Puis les mots disparaissent de l’écran, et laissent la place au titre, qui en occupe toute la largeur « GRAVITY ». Durant les toutes premières images, où de l’espace nous voyons la Terre, le silence est total, comme pour confirmer ce que nous venons de lire.

Une lecture qui vous transporte

J’ai vu ce film dimanche soir et ces premières images – comme le reste d’ailleurs – m’ont frappée, à la lumière de ce que j’étais en train de lire. Pour vous plonger dans ce livre, il vous faudra :

  1. Faire confiance à une mise en page sobre et ne pas vous arrêter à des considérations du type « c’est écrit petit, il y a plein de pages et pas beaucoup d’images » ;
  2. Vous laisser porter par l’auteur et son imaginaire, puissant, riche, convoquant aussi bien la mythologie que la littérature et la géographie pour les appliquer au cinéma ;
  3. Maîtriser deux petits termes issus du jargon de la littérature, deux seulement, c’est promis, et en plus c’est facile !

Il s’agit du livre L’écrit au cinéma, de Michel Chion, paru aux éditions Armand Colin en octobre 2013. Michel Chion est un auteur prolifique, qui publie aussi bien sur le cinéma – des ouvrages sur Kubrick, l’écriture du scénario, la science-fiction, David Lynch – que sur la musique.

l'écrit au cinéma

Diégétique et non-diégétique

Son ouvrage porte – attention, le jargon c’est ici – sur les aspects diégétiques et non-diégétiques de l’écrit au cinéma.

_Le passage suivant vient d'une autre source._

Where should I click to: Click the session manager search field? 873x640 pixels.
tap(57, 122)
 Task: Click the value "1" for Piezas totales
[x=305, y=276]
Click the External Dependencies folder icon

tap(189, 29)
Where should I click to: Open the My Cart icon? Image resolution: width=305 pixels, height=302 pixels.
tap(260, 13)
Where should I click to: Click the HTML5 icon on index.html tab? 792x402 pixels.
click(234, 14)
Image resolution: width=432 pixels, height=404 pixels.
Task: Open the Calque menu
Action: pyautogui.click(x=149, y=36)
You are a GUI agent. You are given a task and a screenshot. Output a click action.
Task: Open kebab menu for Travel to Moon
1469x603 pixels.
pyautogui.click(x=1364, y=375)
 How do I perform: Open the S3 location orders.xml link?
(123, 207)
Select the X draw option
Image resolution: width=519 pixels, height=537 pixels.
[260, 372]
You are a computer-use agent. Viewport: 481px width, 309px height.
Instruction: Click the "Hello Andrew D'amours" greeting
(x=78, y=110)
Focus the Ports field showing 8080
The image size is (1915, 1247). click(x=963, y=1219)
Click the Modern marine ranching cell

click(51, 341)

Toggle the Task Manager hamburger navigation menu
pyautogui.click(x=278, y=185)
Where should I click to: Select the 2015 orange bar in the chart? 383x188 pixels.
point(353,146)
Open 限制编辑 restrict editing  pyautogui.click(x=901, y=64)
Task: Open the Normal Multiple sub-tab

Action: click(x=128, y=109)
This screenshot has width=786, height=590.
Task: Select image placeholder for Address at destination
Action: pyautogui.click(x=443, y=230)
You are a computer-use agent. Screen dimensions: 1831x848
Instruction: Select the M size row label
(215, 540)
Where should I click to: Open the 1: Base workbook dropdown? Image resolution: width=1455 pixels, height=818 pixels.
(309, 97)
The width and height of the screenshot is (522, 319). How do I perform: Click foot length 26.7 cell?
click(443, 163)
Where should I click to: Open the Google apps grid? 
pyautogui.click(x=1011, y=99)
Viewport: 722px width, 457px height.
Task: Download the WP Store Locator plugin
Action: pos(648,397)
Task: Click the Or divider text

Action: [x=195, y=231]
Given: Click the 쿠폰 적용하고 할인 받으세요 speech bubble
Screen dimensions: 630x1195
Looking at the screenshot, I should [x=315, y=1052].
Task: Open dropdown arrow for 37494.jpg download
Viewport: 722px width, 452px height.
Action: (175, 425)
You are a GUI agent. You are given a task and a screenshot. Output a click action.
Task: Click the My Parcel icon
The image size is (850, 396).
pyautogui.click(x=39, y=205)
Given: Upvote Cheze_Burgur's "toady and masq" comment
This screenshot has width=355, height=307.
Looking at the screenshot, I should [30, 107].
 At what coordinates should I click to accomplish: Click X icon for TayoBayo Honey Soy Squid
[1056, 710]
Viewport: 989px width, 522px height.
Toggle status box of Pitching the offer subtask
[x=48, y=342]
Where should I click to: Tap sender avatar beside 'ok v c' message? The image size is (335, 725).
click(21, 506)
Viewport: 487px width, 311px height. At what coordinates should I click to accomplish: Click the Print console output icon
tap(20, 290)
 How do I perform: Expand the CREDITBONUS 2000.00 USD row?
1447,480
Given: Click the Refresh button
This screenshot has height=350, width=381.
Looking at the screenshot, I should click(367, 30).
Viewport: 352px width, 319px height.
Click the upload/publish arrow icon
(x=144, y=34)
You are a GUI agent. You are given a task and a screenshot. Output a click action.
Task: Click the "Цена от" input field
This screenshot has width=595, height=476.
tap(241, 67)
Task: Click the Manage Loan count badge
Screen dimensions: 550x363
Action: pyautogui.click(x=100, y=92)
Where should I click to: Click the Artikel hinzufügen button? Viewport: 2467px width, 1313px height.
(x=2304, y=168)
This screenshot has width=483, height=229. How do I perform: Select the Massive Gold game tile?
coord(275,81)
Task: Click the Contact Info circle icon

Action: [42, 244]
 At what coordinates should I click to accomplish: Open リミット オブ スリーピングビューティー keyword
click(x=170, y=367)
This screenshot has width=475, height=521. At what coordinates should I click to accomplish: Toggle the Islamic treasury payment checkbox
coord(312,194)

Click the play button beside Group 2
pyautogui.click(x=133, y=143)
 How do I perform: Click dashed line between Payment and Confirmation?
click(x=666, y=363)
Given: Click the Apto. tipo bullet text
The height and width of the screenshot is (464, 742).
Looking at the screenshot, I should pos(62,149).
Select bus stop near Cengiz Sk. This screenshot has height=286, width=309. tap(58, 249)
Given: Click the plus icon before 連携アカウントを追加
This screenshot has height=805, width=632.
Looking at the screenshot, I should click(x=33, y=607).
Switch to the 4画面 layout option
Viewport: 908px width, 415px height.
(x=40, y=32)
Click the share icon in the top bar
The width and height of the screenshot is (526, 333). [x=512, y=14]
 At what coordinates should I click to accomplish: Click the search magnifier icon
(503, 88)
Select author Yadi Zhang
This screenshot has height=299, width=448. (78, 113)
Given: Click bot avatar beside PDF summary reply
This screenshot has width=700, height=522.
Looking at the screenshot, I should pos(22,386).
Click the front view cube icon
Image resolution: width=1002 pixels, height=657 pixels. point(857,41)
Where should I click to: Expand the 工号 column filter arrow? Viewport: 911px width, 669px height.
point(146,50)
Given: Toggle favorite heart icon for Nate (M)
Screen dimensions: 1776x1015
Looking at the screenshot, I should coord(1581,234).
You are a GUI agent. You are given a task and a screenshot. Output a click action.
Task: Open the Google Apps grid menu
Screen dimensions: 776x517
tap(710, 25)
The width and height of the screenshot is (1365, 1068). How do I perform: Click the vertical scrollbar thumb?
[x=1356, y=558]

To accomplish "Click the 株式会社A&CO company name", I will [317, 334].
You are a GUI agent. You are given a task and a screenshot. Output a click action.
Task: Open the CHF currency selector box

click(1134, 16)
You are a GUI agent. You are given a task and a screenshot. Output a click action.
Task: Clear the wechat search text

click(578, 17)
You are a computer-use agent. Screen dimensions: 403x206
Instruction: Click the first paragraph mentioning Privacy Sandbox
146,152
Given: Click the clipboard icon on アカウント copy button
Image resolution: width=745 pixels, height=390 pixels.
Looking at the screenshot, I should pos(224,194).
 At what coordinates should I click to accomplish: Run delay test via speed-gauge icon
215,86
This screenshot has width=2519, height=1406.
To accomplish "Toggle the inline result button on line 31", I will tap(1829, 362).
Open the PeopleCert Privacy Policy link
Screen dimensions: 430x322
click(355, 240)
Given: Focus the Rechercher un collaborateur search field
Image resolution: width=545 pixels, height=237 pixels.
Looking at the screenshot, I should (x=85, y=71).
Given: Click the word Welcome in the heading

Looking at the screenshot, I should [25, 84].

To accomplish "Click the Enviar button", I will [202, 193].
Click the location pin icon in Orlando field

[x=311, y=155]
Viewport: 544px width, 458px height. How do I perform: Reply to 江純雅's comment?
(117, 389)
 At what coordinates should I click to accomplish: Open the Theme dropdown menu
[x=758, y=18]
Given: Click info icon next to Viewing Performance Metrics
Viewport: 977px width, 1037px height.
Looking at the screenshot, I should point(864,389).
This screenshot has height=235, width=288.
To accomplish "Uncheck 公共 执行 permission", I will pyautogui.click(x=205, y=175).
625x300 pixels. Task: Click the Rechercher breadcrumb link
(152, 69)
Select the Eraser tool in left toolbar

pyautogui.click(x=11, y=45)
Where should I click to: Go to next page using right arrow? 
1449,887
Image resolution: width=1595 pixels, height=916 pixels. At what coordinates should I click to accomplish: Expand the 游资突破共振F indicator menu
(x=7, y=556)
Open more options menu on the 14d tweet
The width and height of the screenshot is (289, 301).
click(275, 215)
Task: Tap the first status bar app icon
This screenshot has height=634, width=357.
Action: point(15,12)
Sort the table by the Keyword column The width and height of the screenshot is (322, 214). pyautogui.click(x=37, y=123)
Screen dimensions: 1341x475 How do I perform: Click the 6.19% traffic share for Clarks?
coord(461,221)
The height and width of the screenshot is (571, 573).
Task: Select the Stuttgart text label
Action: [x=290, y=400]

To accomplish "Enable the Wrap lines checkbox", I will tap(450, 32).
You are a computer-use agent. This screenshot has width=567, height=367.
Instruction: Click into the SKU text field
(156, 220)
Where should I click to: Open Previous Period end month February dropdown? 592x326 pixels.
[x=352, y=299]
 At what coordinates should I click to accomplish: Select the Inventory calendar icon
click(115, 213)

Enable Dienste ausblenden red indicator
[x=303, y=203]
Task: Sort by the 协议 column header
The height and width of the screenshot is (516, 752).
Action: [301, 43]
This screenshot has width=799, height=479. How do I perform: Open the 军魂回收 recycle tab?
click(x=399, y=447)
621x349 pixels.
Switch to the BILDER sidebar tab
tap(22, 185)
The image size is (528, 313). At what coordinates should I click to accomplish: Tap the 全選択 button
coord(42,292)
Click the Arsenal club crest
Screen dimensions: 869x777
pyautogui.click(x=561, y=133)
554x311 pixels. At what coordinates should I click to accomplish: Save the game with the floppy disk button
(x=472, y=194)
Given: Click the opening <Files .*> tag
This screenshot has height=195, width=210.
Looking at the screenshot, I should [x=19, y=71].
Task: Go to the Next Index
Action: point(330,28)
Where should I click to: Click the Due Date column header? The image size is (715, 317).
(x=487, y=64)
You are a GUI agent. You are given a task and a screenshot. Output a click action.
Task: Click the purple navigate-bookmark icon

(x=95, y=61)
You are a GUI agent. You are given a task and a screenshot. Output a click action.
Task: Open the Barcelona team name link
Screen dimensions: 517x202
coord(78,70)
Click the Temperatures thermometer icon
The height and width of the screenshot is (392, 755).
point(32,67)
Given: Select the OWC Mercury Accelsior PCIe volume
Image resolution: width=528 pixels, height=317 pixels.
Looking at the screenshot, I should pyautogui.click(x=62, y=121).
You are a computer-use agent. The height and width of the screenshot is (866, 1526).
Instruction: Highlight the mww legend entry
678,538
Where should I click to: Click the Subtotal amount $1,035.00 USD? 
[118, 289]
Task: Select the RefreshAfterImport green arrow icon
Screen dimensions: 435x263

On attend un peu avant de fuir en courant, parce que je vous assure que ça en vaut la peine :

  • diégétique vient du terme diégèse, qui désigne l’univers d’une oeuvre, tout ce qui est interne à une histoire ;
  • non-diégétique désigne quant à lui tout ce qui est extérieur à l’histoire, tout ce qui l’entoure, son écrin en quelque sorte.

Bref, contrairement à ce que pourrait penser quelqu’un qui n’a lu ni le résumé, ni la quatrième de couverture de cet ouvrage, il ne s’agit pas de s’intéresser ici à l’écriture comme structure (scénario, dialogue), ou comme forme de promotion du film (résumé, critique) mais à l’écrit.

De quelle manière l’écrit apparaît au cinéma et quel est son rôle, autant par rapport à l’histoire qu’en tant qu’écrin de l’histoire ? De quelle façon le diégétique et le non-diégétique se manifestent-ils au cinéma ?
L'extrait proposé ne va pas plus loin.